Tamburini é membro da Comissão Permanente do CNJ de Acesso à Justiça e Cidadania, e comentou durante palestra proferida na noite desta quinta-feira (03 de junho), sobre o papel institucional do CNJ para o desenvolvimento do Judiciário brasileiro. Para ele, o CNJ ajuda o Judiciário a ser mais ágil, "para que cumpra o seu papel constitucional e seja o grande pilar e a grande esperança do cidadão brasileiro".
O Conselheiro enfatizou que o trabalho do CNJ é o de mudar paradigmas. "Atuamos para que o cidadão possa controlar o Judiciário através da transparência que nós os devemos". Além disso, defendeu Tamburini, "precisamos mudar o perfil e a postura do juiz, que deve assumir sua responsabilidade social", disse. "Nós não podemos mais nos restringir aos processos, temos que participar ativamente daquilo que estamos fazendo, e não tem como sermos juízes justos se não conhecermos os valores das outras pessoas que julgamos, não podemos julgar com prepotência e arrogância".

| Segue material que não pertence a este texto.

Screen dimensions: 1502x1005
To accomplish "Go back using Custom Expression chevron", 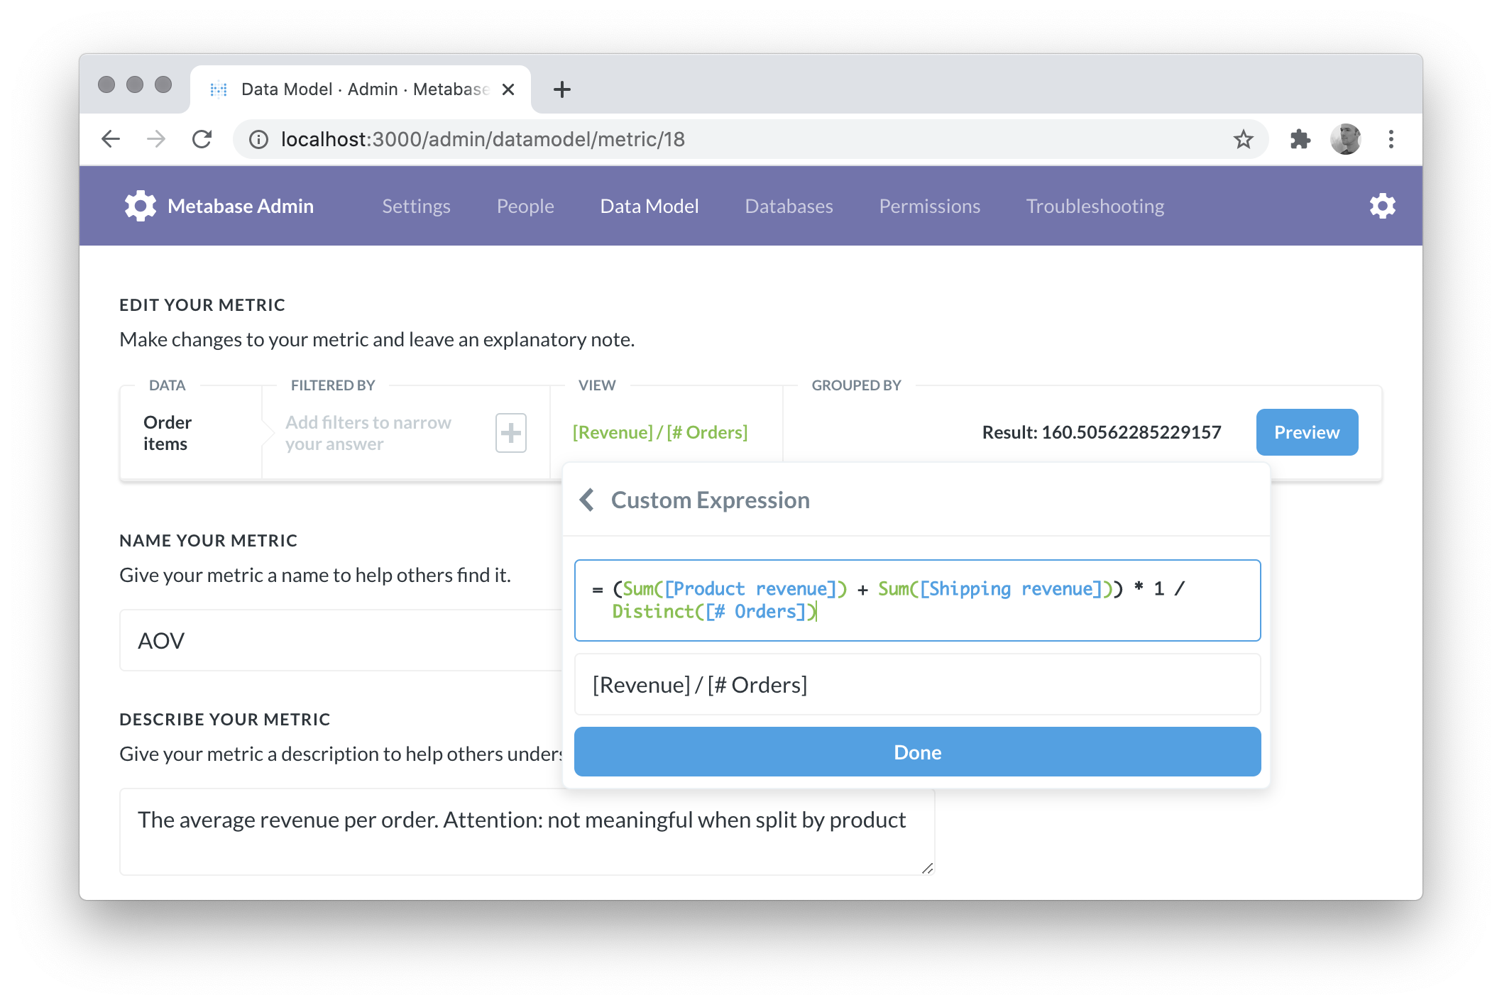I will click(586, 500).

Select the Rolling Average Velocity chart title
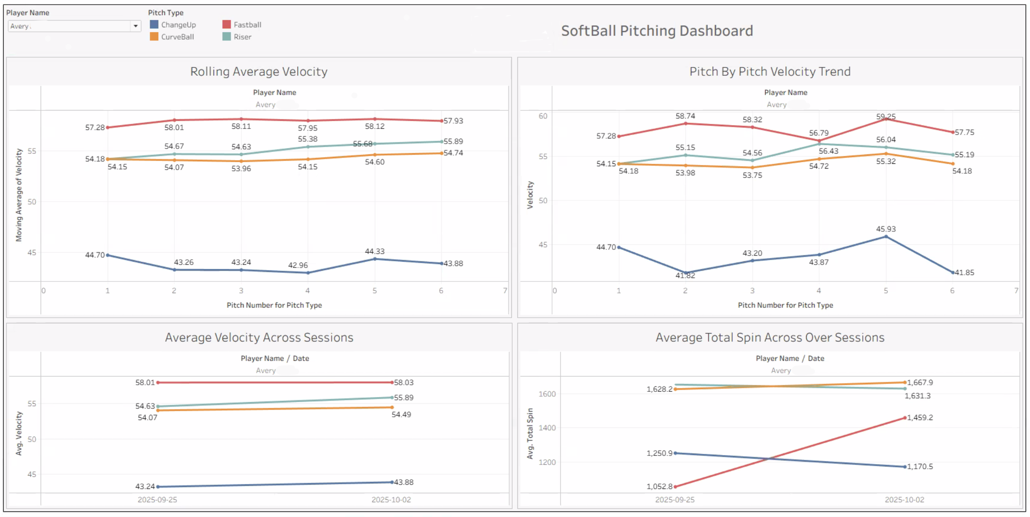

"Já vi exemplos espetaculares por todo o Brasil, de juízes que aceitam essa nova missão. A Paraíba mesmo tem oferecido modelos de boas práticas que nós do CNJ tentamos levar a outros Estados", comentou.

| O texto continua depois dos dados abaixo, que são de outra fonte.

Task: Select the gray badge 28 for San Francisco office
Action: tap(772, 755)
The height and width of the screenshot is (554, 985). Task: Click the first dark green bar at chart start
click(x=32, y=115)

O palestrante elencou melhorias do Judiciário conquistadas a partir do trabalho rdesenvolvido pelo CNJ. "A informatização da Justiça, Resoluções referentes ao nepotismo, horário de trabalho, uso de carro, podem até parecer antipáticas à primeira vista, mas pode ter certeza que quem está fazendo certo não precisa delas, quem está bravo é porque está perdendo privilégios", constatou o Conselheiro.
Paulo Tamburini frisou ainda atos do CNJ a respeito dos critérios de promoções, pela fundamentação do voto na promoção por merecimento, a luta para que as sessões de promoções sejam públicas, "ações relevantes para o aprimoramento do Judiciário", declarou.
O palestrante terminou afirmando que o CNJ continuará o papel de tornar o Judiciário cada vez mais transparente. "Trabalhando nossas dores e mudando nosso perfil", com o objetivo de moldar o Judiciário às cobranças da sociedade.